Emanuel Lasker
Please do not confuse Emanuel Lasker with Edward Lasker !
Biography
Emanuel Lasker (1868-1941). A chess world champion (1894-1921) who liked to play Go, too.
In 1908 he married and became husband, father, and grandfather all at once. During World War I he invested his savings in war bonds (and lost them all).
Lasker's 1902 Ph.D. dissertation contained fundamental results in commutative algebra which are still relevant to modern research. The most famous is now referred to as the Lasker Noether Theorem.

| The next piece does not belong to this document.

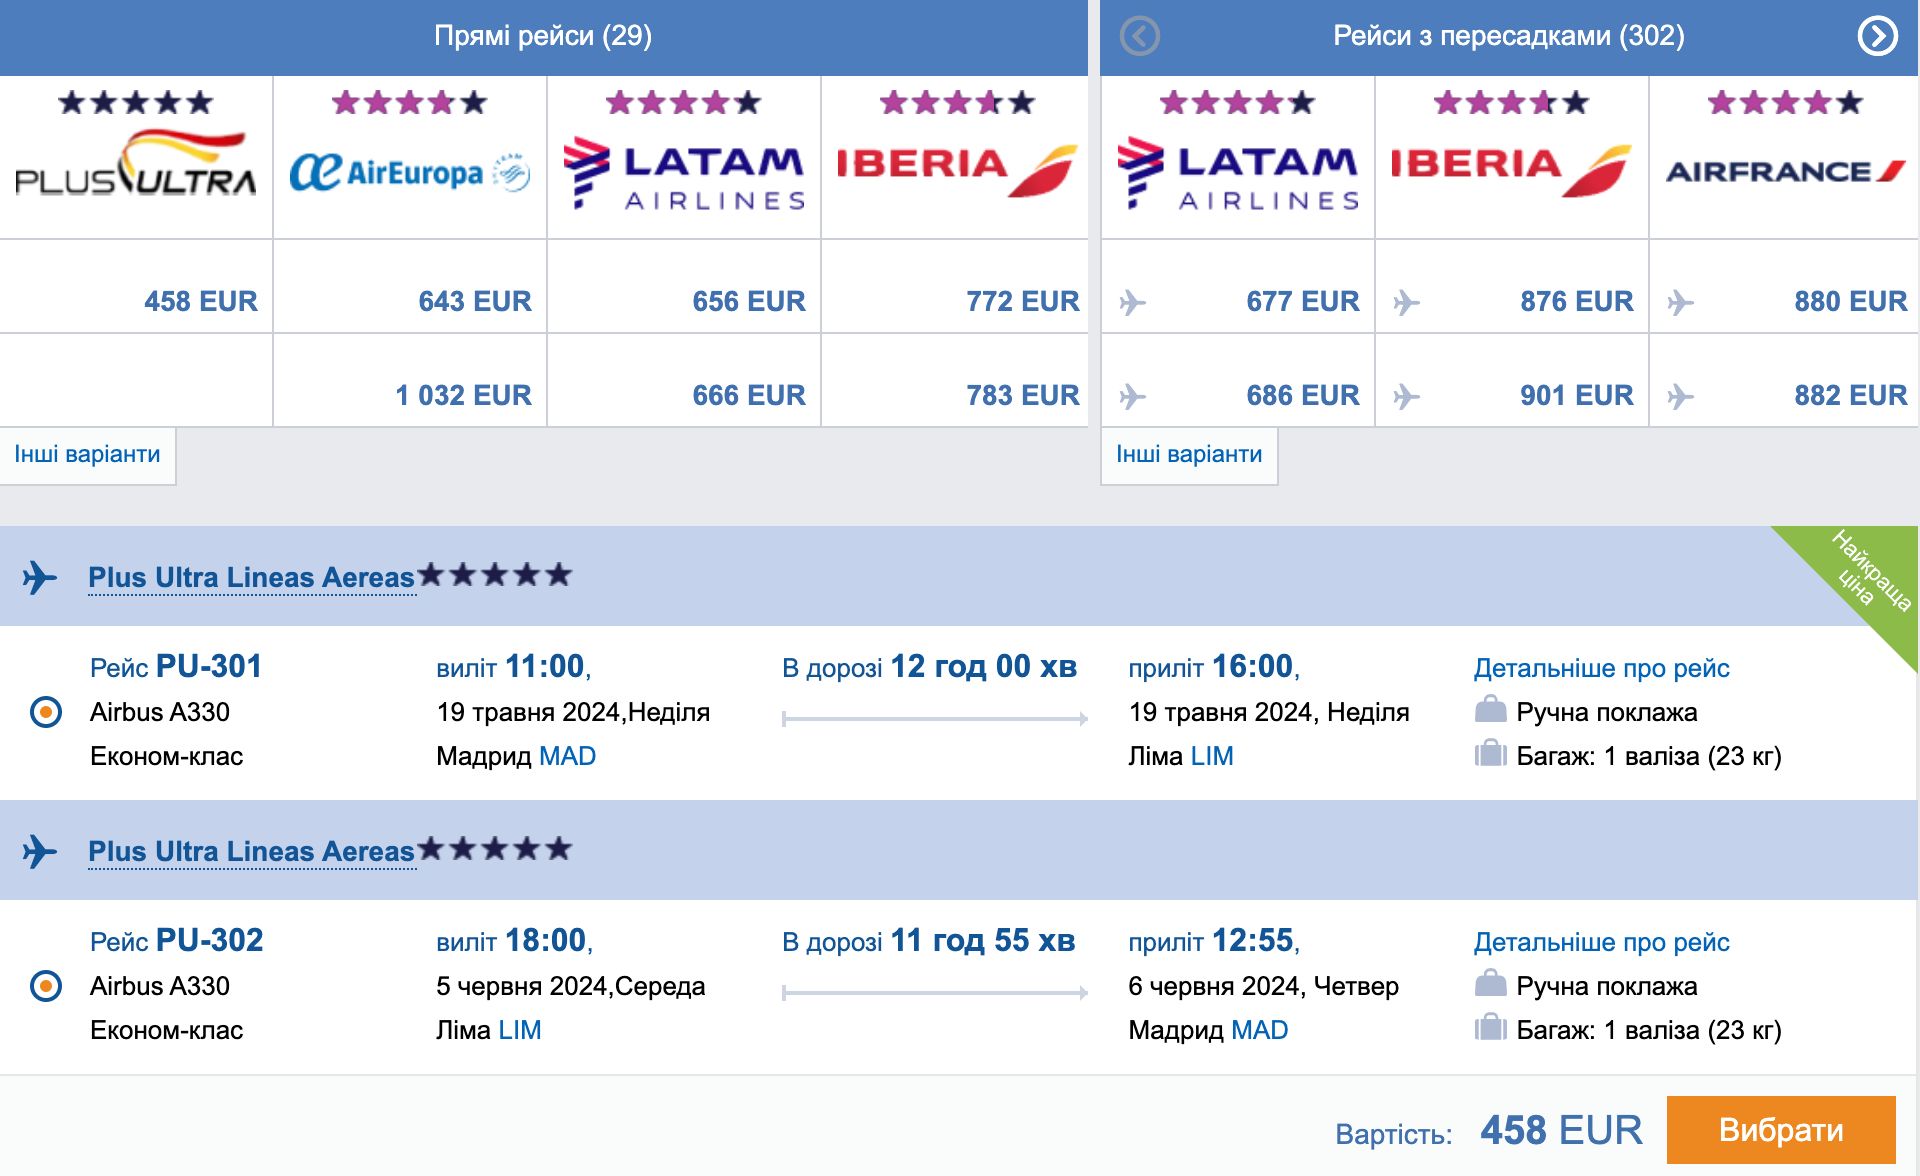Switch to the direct flights tab
Screen dimensions: 1920x1176
click(x=543, y=37)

He had only distant family relations to Edward Lasker, another German chess master who published an important Go book.
JohnF It is not sufficient to be airily dismissive as hnishy is and to say the Laskers were not cousins. Likewise, the above statement is misleading.
The relationship is discussed at length in Volume 1 of the currently definitive and scrupulously sourced biography "Emanuel Lasker" edited by Richard Forster et al. (Exzelsior Verlag, Berlin 2018), pages 53 onwards. Page 54 of this book states: "Edward referred to his world champion namesake on different occasions as either a close relative or a more distant relative, sometimes also as his cousin."
Someone else has concluded that the precise relationship was "third cousins twice removed." A third cousin is the child of one's parent's second cousin. To many people that's a long way off, but it's still a cousin (which in any case can be used of members of an extended family), but it is almost certainly much more significant to a member of a persecuted and dispersed race where members of the extended family are often the first port of call for support.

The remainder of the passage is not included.